Systemic corticosteroids remain the first-line treatment for EF [2] [6]. However, many patients require additional immunosuppressive therapy, most commonly methotrexate, to achieve sustained remission and permit corticosteroid tapering [2] [4] [6]. The favorable clinical response observed in this patient aligns with current therapeutic approaches.
Although EF is generally sporadic, occasional familial clustering has been reported [3] [6]. The history of similar cutaneous findings in this patient’s father raises the possibility of shared genetic or immune susceptibility.
Notably, this patient reported prominent dysesthetic symptoms described as a burning sensation. While skin induration and stiffness are well recognized, neuropathic symptoms may reflect inflammation involving fascial planes and adjacent peripheral nerves.
Early recognition and treatment are essential to prevent irreversible fibrosis, joint contractures, and functional impairment [2] [6].
10. Clinical Learning Points
Consider eosinophilic fasciitis in patients presenting with symmetrical limb induration and peripheral eosinophilia, particularly when autoimmune serologies are negative [1] [2].
MRI is a useful noninvasive tool for detecting fascial inflammation and guiding biopsy [4].
Full-thickness biopsy extending to the fascia remains the diagnostic gold standard [3].
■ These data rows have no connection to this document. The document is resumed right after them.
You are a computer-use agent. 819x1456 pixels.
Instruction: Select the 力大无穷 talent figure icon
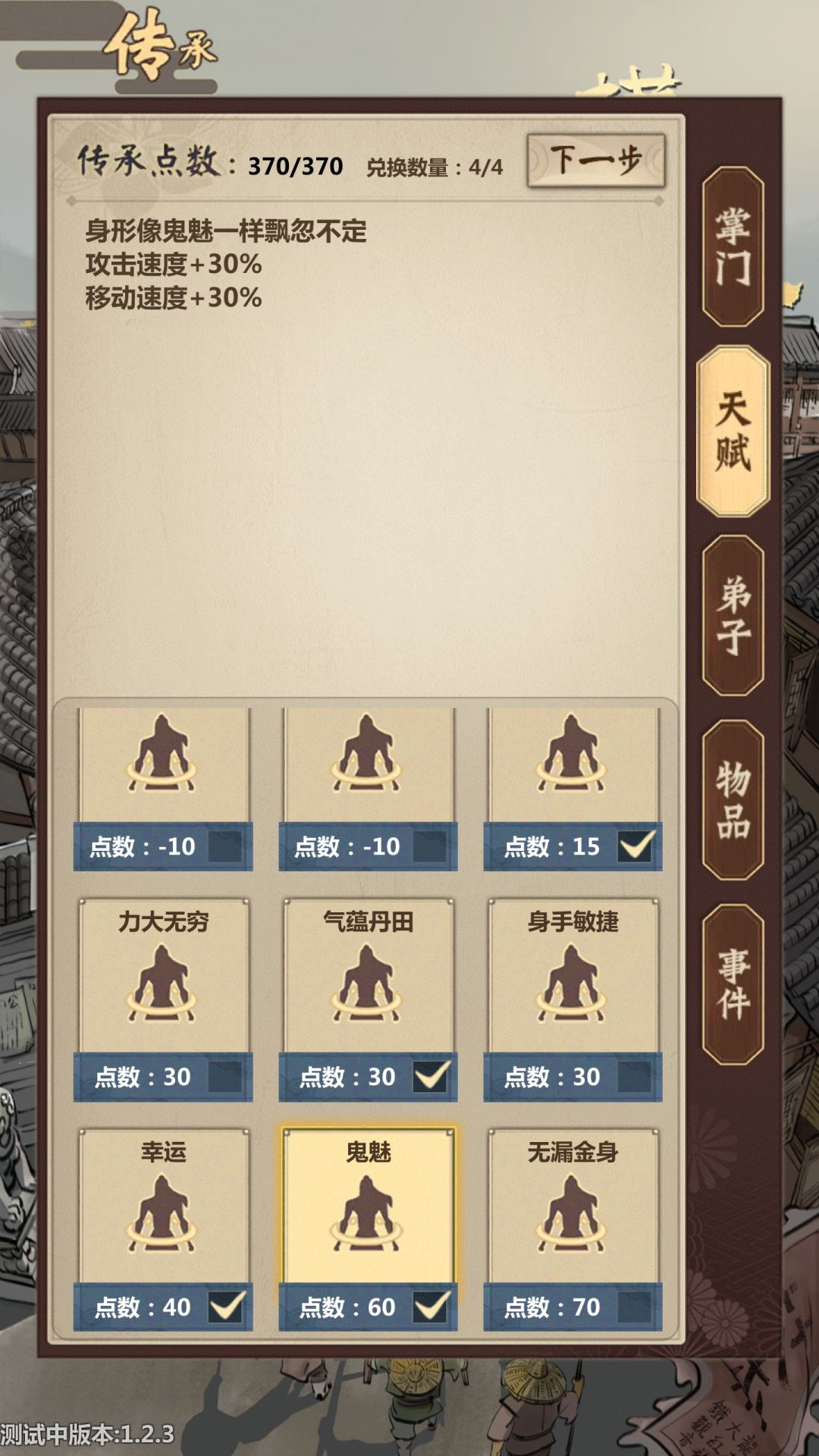click(x=162, y=983)
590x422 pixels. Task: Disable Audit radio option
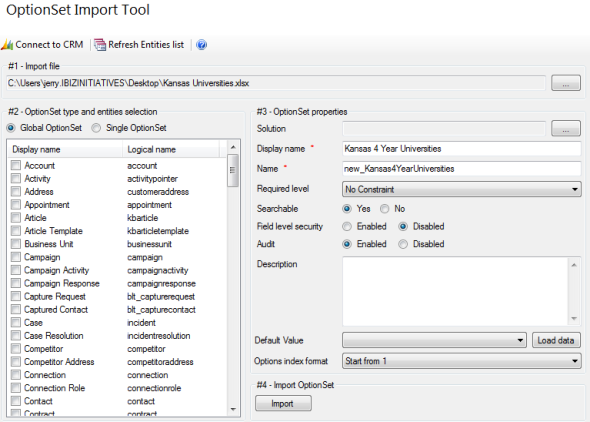click(x=403, y=244)
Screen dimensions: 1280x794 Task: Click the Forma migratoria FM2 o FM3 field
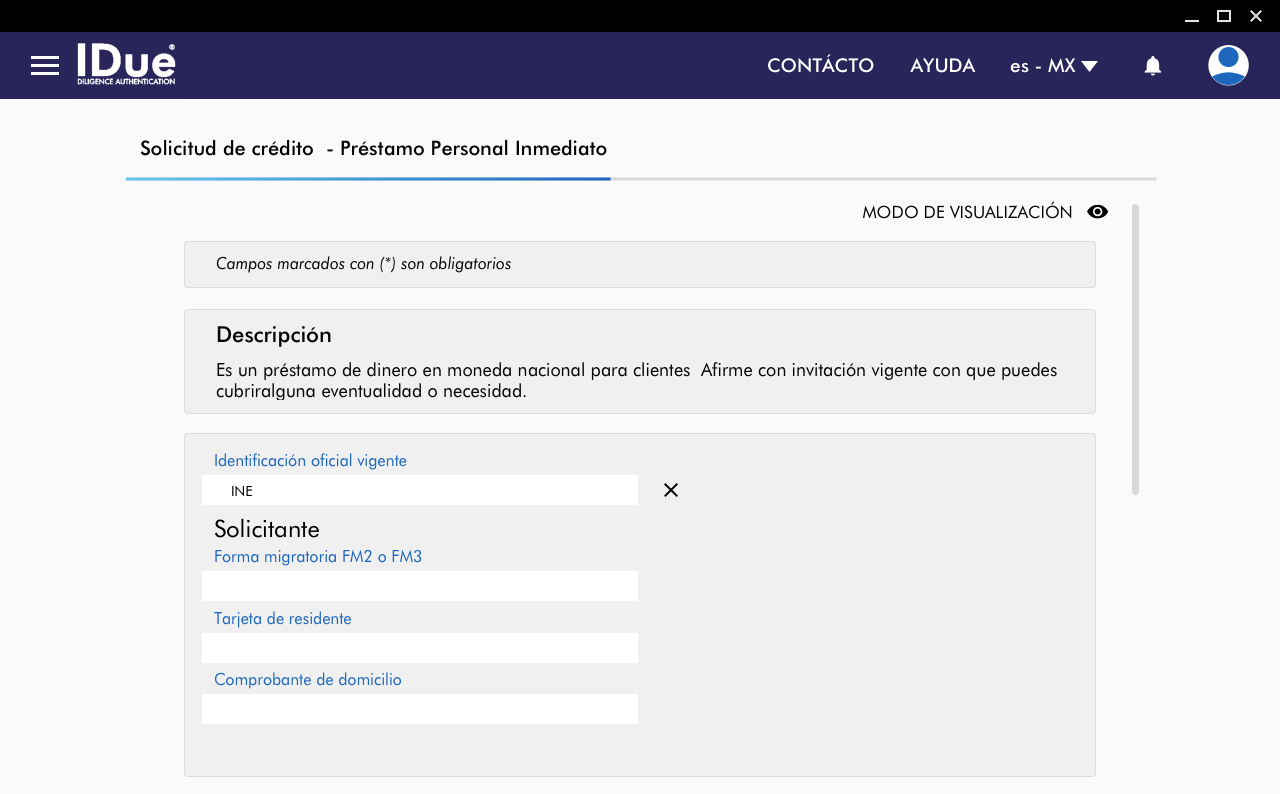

Early initiation of corticosteroids and steroid-sparing immunosuppressive therapy improves outcomes and reduces long-term disability [2] [6].
11. Conclusion
Eosinophilic fasciitis should be included in the differential diagnosis of patients presenting with progressive symmetrical limb induration and eosinophilia. Timely diagnosis through MRI and confirmatory biopsy, followed by appropriate immunosuppressive therapy, can result in excellent clinical outcomes.
Patient Consent
Written informed consent was obtained for publication.